### CONSIGNE
Selon la critique de l'album Shuffle. Play. Listen. reproduite ci-dessous, qui a réalisé les transcriptions ?

Shuffle. Play. Listen.
Matt Haimovitz, violoncelle; Christopher O’Riley, piano
Oxingale OX2019
(CD 1: 71 min 56 s, CD 2: 60 min 58 s)

5/6
Shuffle. Play. Listen. nous présente côte à côte de la musique du siècle dernier, qu’elle soit classique, pop, rock, jazz ou de film. Réduits au violoncelle de Matt Haimovitz et au piano de Christopher O’Riley, les genres se brouillent. Stravinski donne dans le rock et Blonde Redhead nous fait penser à de la musique romantique. Les transcriptions sont d’O’Riley, qui a déjà sorti par le passé des albums piano de ses transcriptions pop, notamment de Radiohead (dont on trouve ici deux chansons). Le genre en commun ici est la fusion, que ce soit des compositeurs intégrant de la musique traditionnelle (par exemple les Variations sur un thème slovaque de Martinů), des joueurs de rock jazzy prog comme John McLaughlin explorant les harmonies indiennes ou des poppers indés comme Arcade Fire qui utilisent des instruments classiques. Cela peut donner le tournis, mais c’est un signe des temps.

### DONNÉES SOURCES
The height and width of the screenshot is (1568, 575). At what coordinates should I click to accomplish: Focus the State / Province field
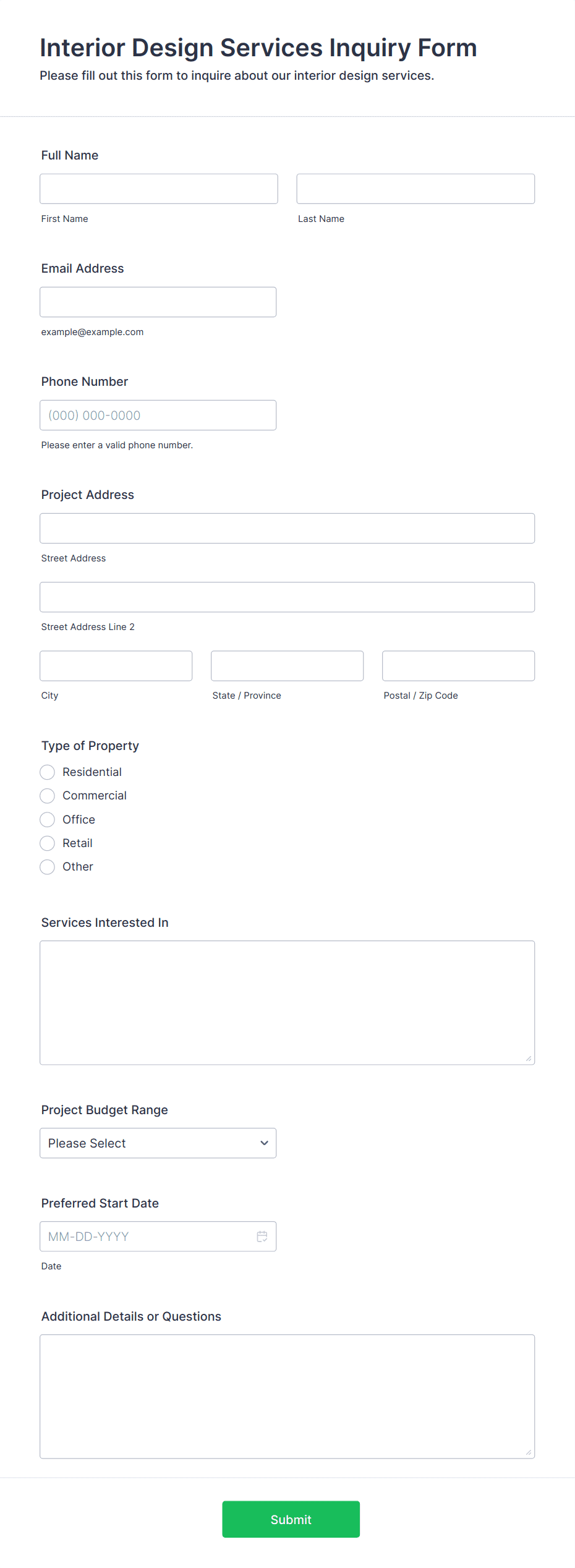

### RÉPONSE ATTENDUE
Christopher O’Riley.